[Collected data]
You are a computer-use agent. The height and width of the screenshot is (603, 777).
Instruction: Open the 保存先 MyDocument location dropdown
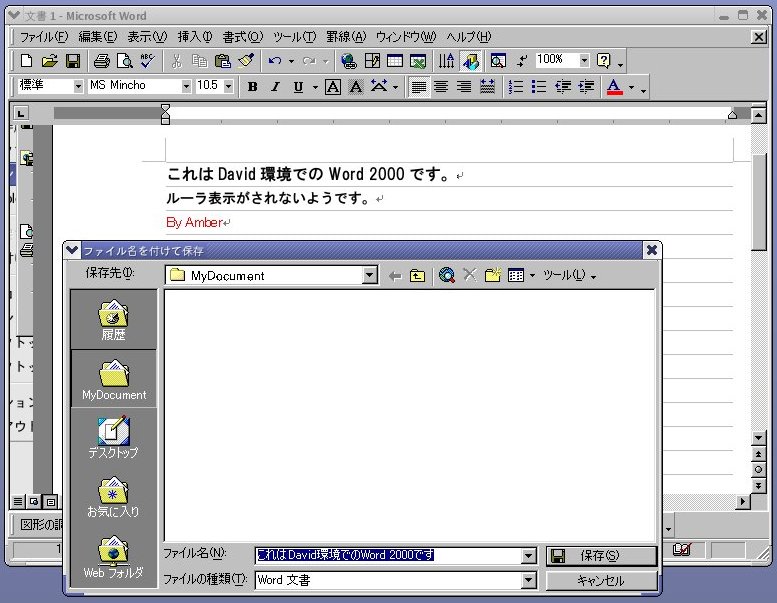pyautogui.click(x=370, y=275)
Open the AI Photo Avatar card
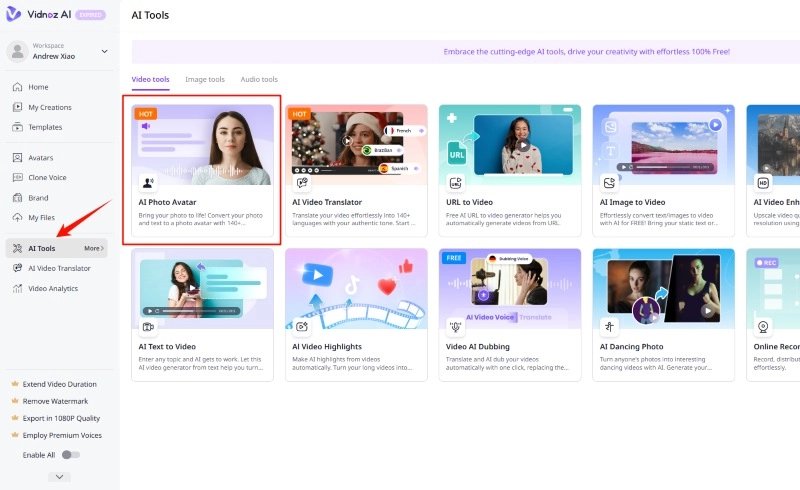The height and width of the screenshot is (490, 800). 202,170
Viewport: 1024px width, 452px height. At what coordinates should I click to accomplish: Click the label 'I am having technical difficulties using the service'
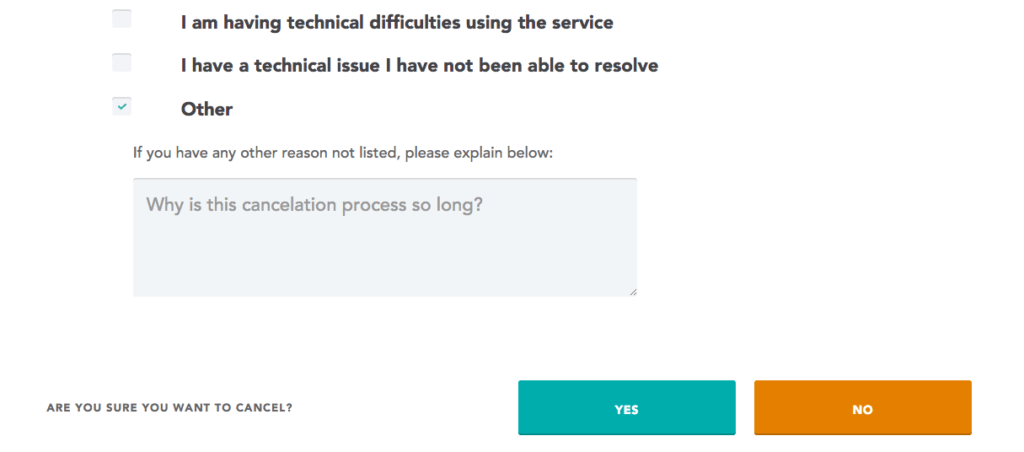pyautogui.click(x=397, y=21)
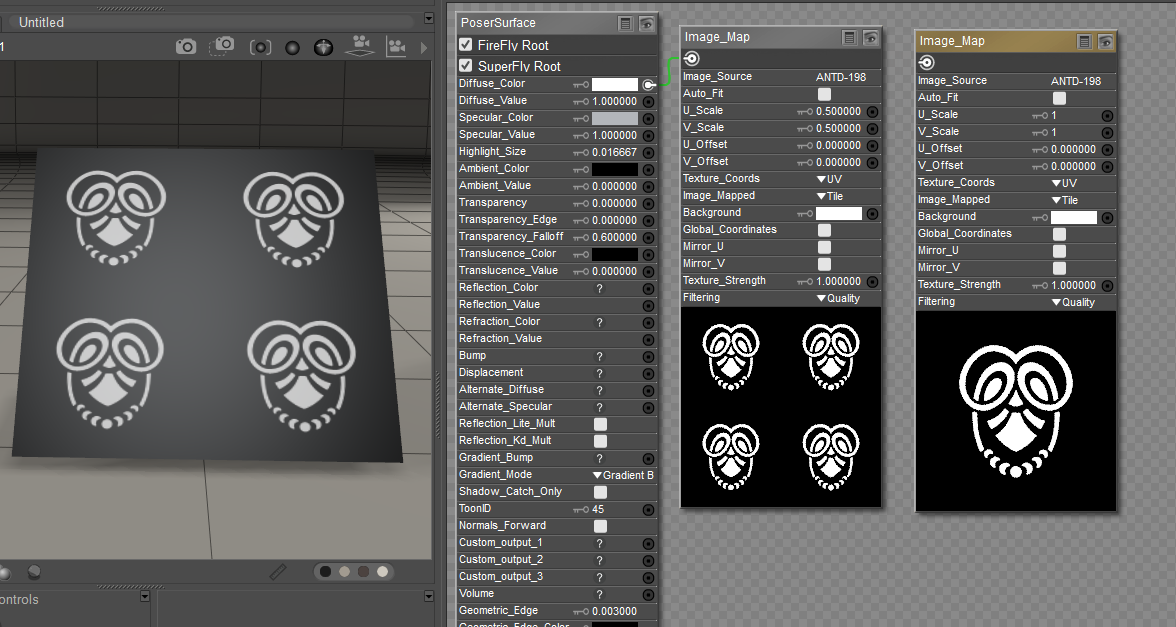Enable Auto_Fit on the first Image_Map node
1176x627 pixels.
tap(825, 94)
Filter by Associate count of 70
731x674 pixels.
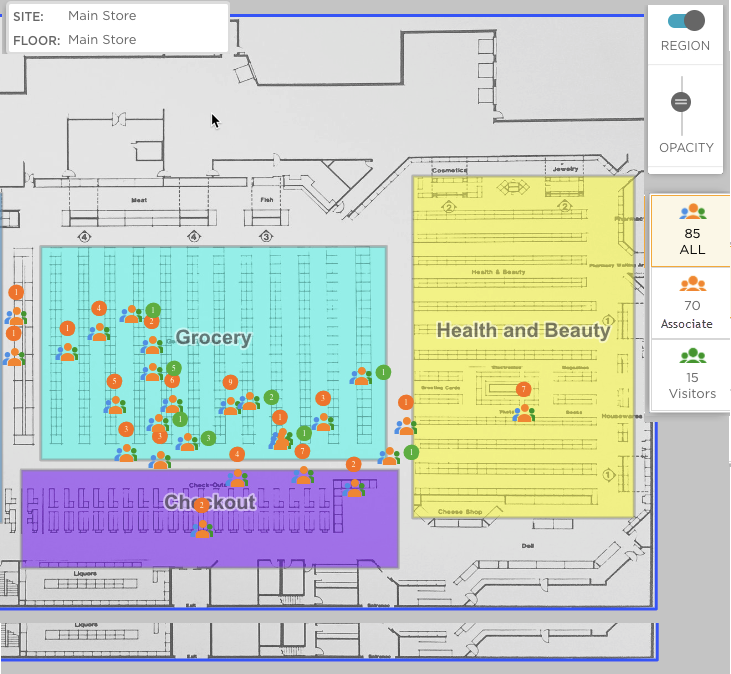coord(692,304)
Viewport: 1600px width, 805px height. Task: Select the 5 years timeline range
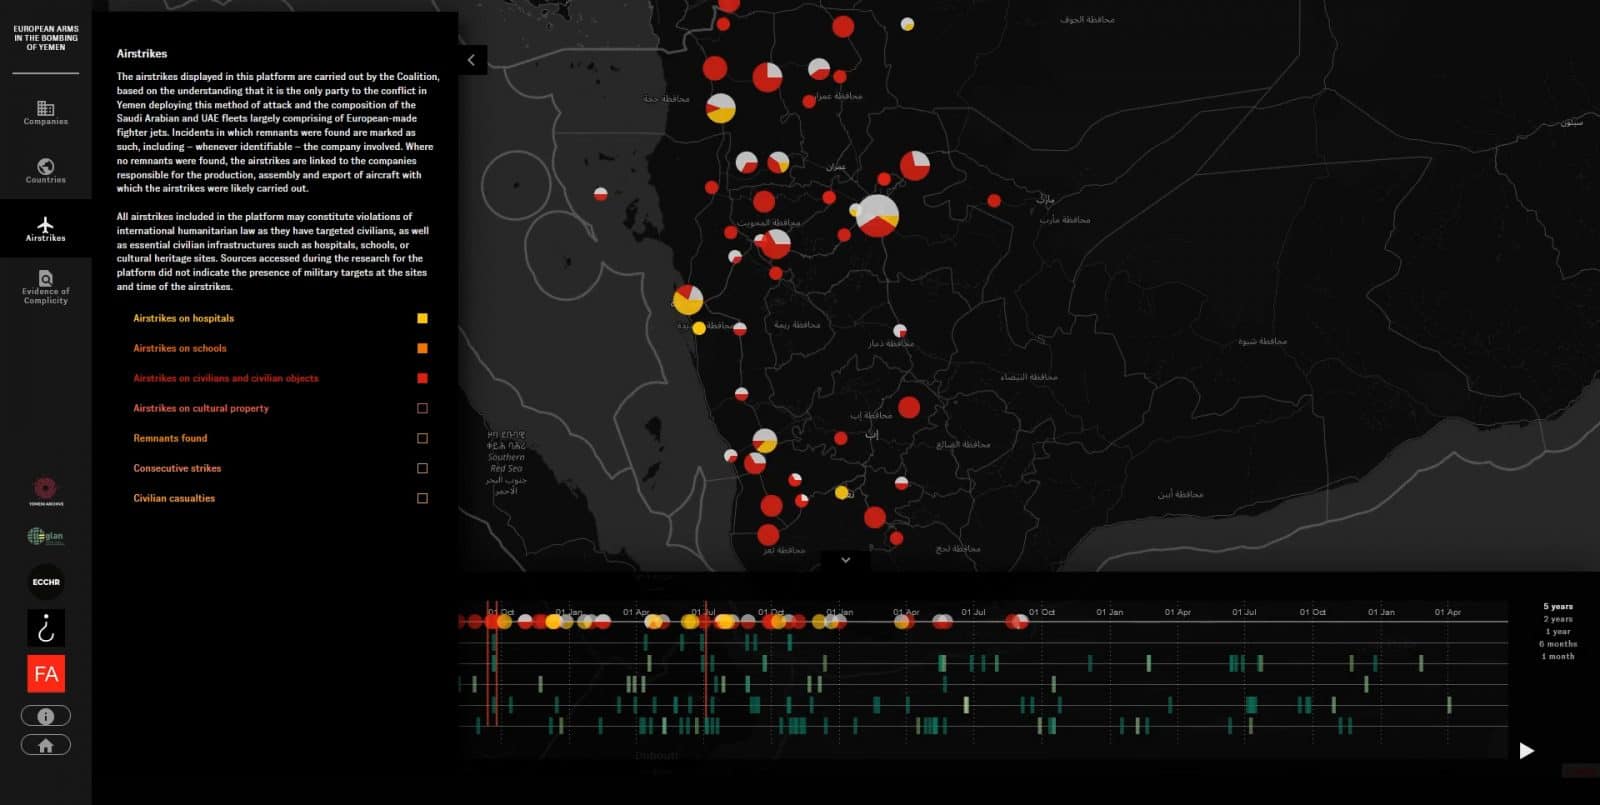(x=1557, y=606)
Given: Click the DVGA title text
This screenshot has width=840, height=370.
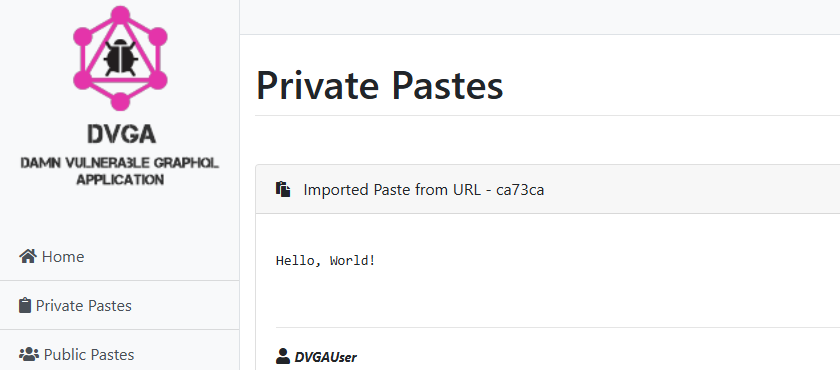Looking at the screenshot, I should (122, 134).
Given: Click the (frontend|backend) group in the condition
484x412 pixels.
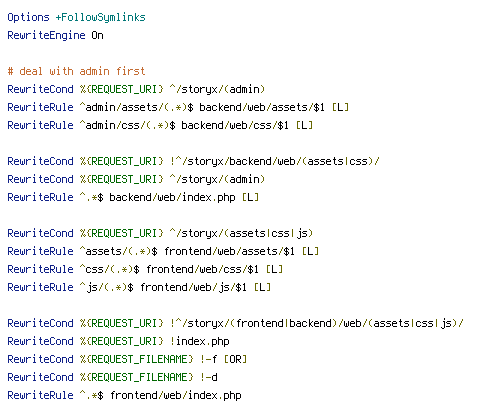Looking at the screenshot, I should 283,323.
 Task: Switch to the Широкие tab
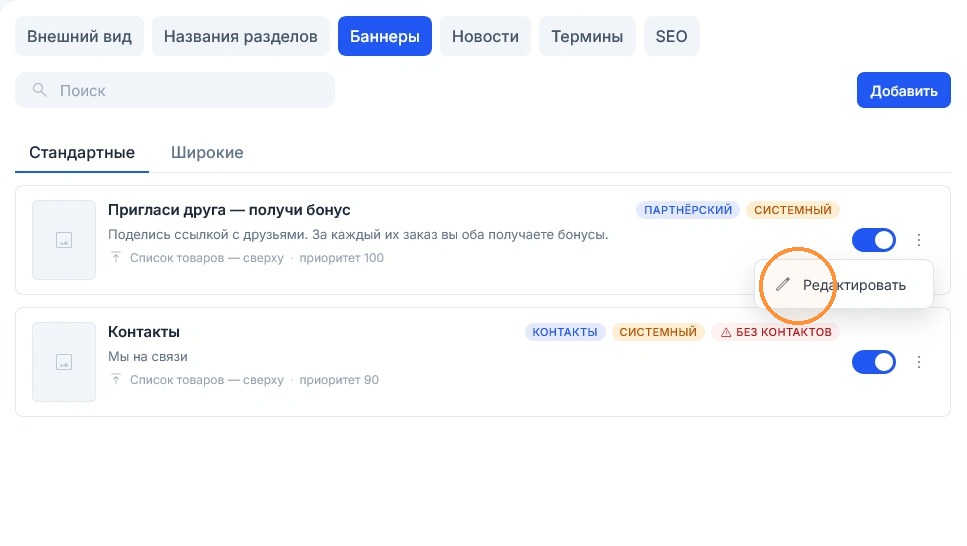click(207, 152)
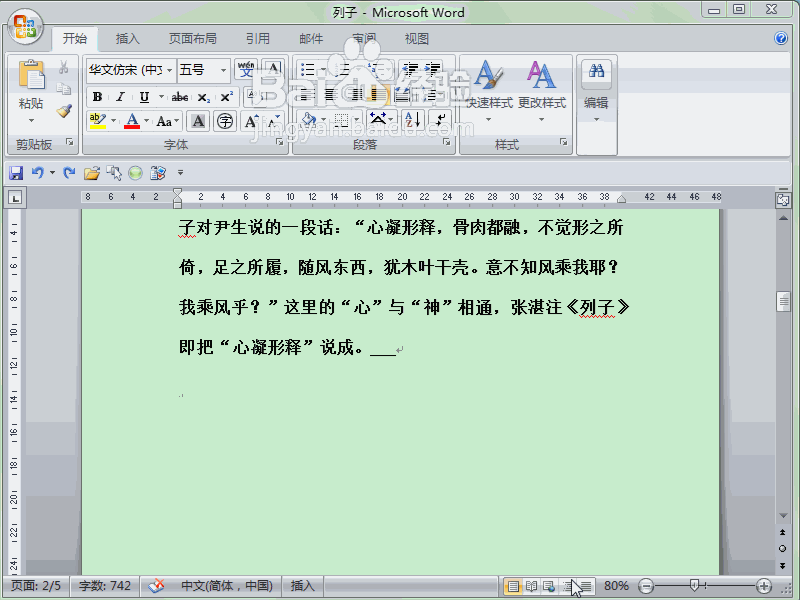This screenshot has height=600, width=800.
Task: Click the sort icon in the paragraph group
Action: tap(412, 120)
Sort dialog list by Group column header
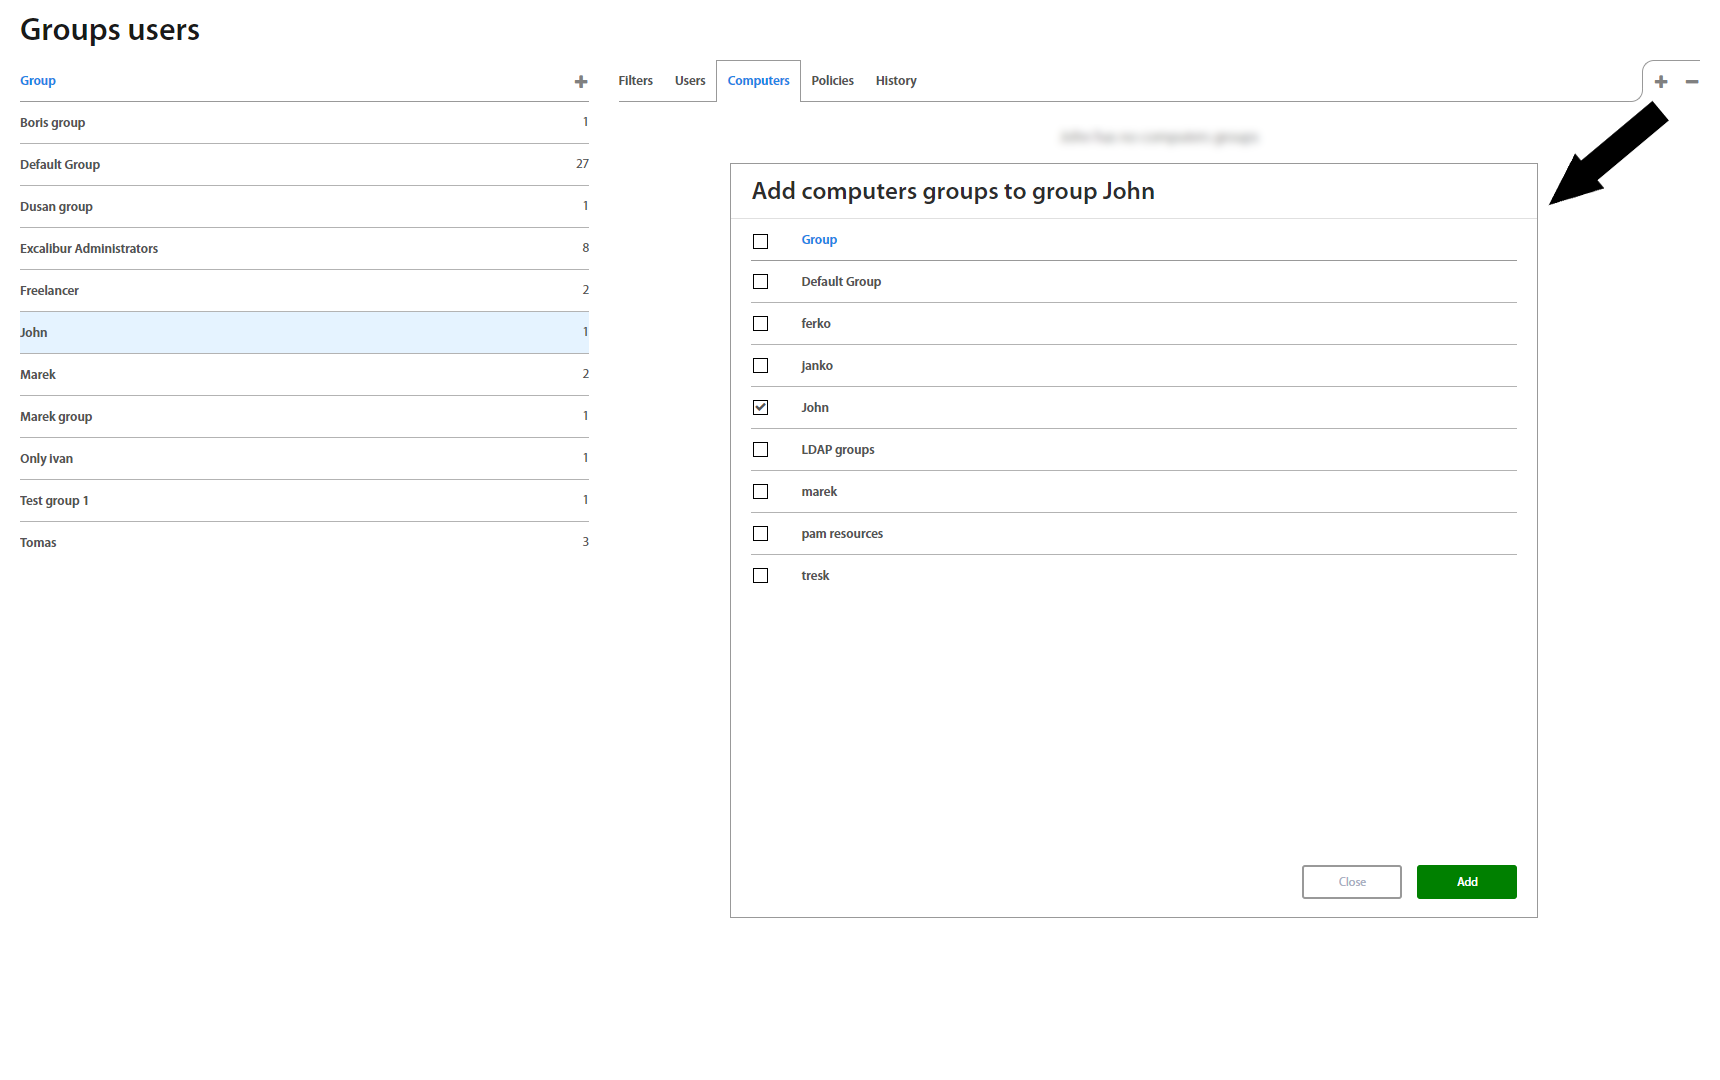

§ **EXERCISE BRIEF**: What is needed is an exact copy of the entries, without any images.

§ **PROBLEM SOLUTION**:
You are a computer-use agent. The height and width of the screenshot is (603, 777).
Instruction: Open the 保存先 MyDocument location dropdown
pyautogui.click(x=370, y=275)
Open the AI Photo Avatar card
The height and width of the screenshot is (490, 800). 202,170
Viewport: 1024px width, 452px height. At what coordinates should I click to accomplish: Click the label 'I am having technical difficulties using the service'
pyautogui.click(x=397, y=21)
Enable Auto_Fit on the first Image_Map node
1176x627 pixels.
tap(825, 94)
Filter by Associate count of 70
731x674 pixels.
coord(692,304)
Viewport: 1600px width, 805px height. Task: Select the 5 years timeline range
(x=1557, y=606)
Given: Click the DVGA title text
This screenshot has width=840, height=370.
Looking at the screenshot, I should (122, 134).
Given: Click the (frontend|backend) group in the condition
484x412 pixels.
Looking at the screenshot, I should 283,323.
 Task: Switch to the Широкие tab
click(207, 152)
This screenshot has height=600, width=800.
Task: Click the sort icon in the paragraph group
Action: tap(412, 120)
Sort dialog list by Group column header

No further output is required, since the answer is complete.